Symptoms, Testing and Diagnosis of Fulminant Type 1 Diabetes
The man had no history of alcohol consumption or social drinking and no family history of diabetes or autoimmune disease – where the body’s immune system attacks its cells and tissues. He was generally well after the vaccination, but 15 weeks after, he developed a fever of 37.7oC. His doctors diagnosed him with upper respiratory inflammation and treated him with antibiotics and antipyretics – medicines to reduce fever.
Four days later, he started vomiting and feeling fatigued. His symptoms worsened the next day, and he was taken to the emergency department at a nearby hospital because he had difficulty moving. The doctors performed a blood test and found that his blood sugar levels were severely elevated (1454 mg/dL, normal range 73–109 mg/dL). His blood gas analysis showed he had developed severe acidosis (pH 6.95; normal range 7.35–7.45), so he was hospitalised immediately.

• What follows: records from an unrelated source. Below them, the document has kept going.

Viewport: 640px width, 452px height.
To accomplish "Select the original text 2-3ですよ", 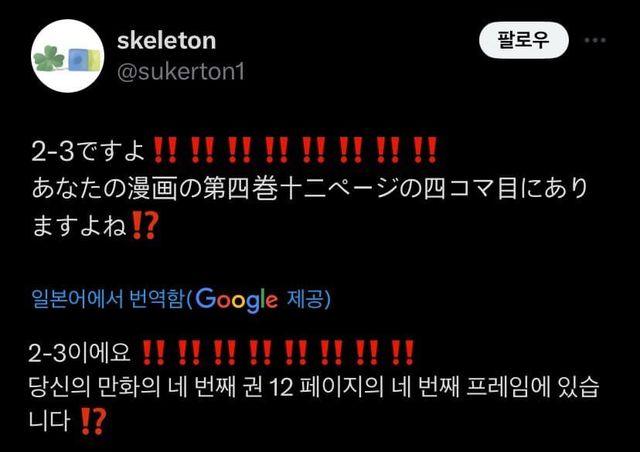I will [x=88, y=151].
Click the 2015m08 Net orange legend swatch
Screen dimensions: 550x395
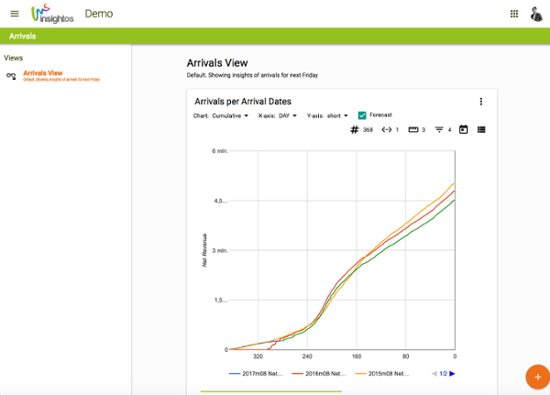pyautogui.click(x=361, y=374)
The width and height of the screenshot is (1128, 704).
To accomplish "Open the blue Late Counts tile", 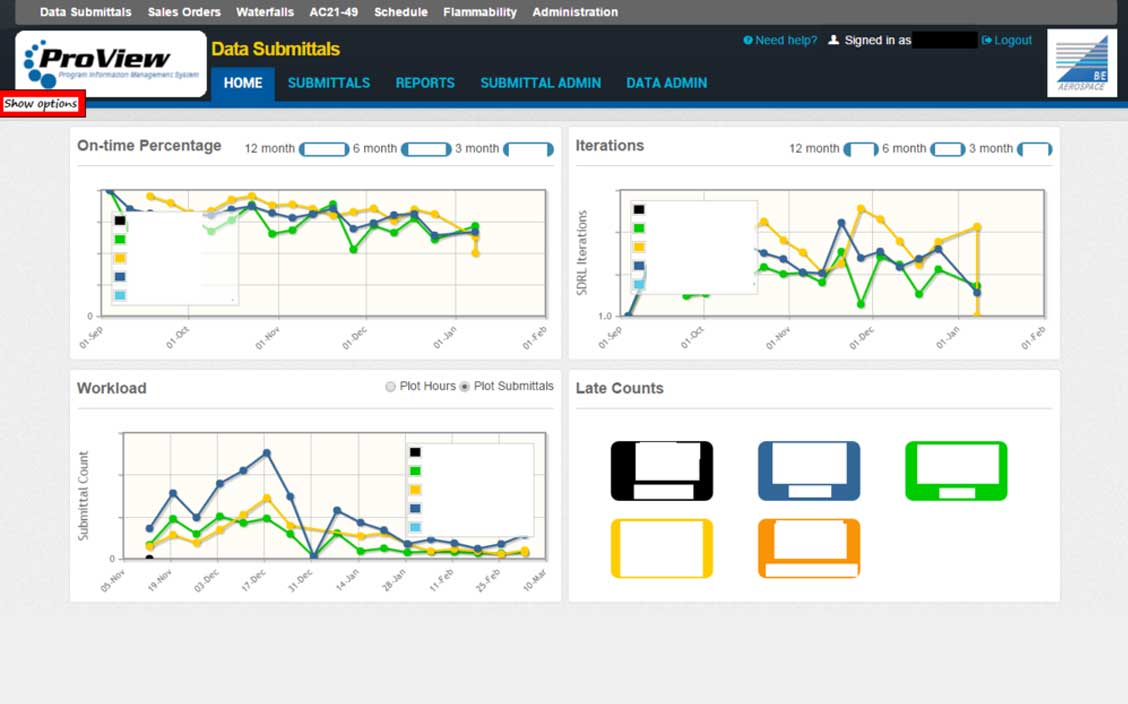I will pos(809,471).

Further tests showed signs of dehydration and declining kidney function, and his blood sugar levels rose further to 1514 mg/dL. His blood gas analysis showed he still had acidosis (pH 7.004; normal range 7.35-7.45), and since his ketone levels were severely elevated (13, 555 µmol/L; normal range 0-76 µmol/L), he was diagnosed with diabetic ketoacidosis (DKA).
He was treated with intravenous (into-the-vein, IV) saline and IV insulin. He began feeling better after four days of treatment and started eating. His digestive enzymes were tested, and while amylase was normal, trypsin, elastase and phospholipase A2 (PLA2) were raised.

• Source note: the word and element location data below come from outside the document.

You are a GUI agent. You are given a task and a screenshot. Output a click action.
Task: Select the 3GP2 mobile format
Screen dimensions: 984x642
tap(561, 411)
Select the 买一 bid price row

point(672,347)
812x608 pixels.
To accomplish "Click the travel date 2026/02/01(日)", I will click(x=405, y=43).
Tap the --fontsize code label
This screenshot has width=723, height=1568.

A glucagon stimulation test was done to check if he was producing insulin, and his blood c-peptide levels – a marker of insulin production – were negligible (<0.03 ng/ml, normal range 0.80–2.50 ng/ml), as were his urine c-peptide levels (<2.6µg/day, normal range, 50–100µg/day). Antibody tests showed he was moderately anti-GAD antibody positive (44.8 U/ml, normal range <5.0) and negative for anti-IA-2 and anti-ZnT8. These antibody tests detect the onset of autoimmune diabetes.

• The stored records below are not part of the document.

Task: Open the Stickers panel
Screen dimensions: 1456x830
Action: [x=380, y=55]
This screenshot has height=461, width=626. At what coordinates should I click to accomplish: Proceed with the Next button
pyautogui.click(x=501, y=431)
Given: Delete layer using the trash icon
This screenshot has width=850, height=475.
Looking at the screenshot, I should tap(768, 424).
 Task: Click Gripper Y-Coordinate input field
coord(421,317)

These tests confirmed he had atypical fulminant type 1 type diabetes. People with typical fulminant type 1 diabetes test negative for anti-GAD antibodies.
Treatment and Follow-up
The doctors continued to treat him with insulin. He progressively improved and was discharged on day 16 with insulin to control his blood sugar.
A blood test done six weeks after his admission showed he was no longer anti-GAD positive, suggesting his beta cells were destroyed and he had stopped producing insulin. His digestive enzymes returned to normal levels, and a magnetic resonance imaging (MRI) scan showed his pancreas was normal-sized. However, his apparent diffusion coefficient (ADC) – a measure of water diffusion within tissues – was increased. This ADC increase is typically seen in people with fulminant type 1 diabetes, confirming his diagnosis.
The researchers suggest that this fulminant type 1 diabetes case may not be a direct effect of the vaccination because it developed after 15 weeks, and the man had high-risk genes for the disease. They also add that anti-GAD antibody production during the clinical course of the disease may be the only factor associated with vaccination.
“The association between COVID-19 vaccination and type 1 diabetes onset is yet to be fully elucidated…Therefore, the results must be interpreted cautiously,” the researchers wrote.
Still, “physicians should be aware of the possibility of the onset of type 1 diabetes in patients with haplotypes [genes] associated with type 1 diabetes several months after COVID-19 vaccination,” they concluded.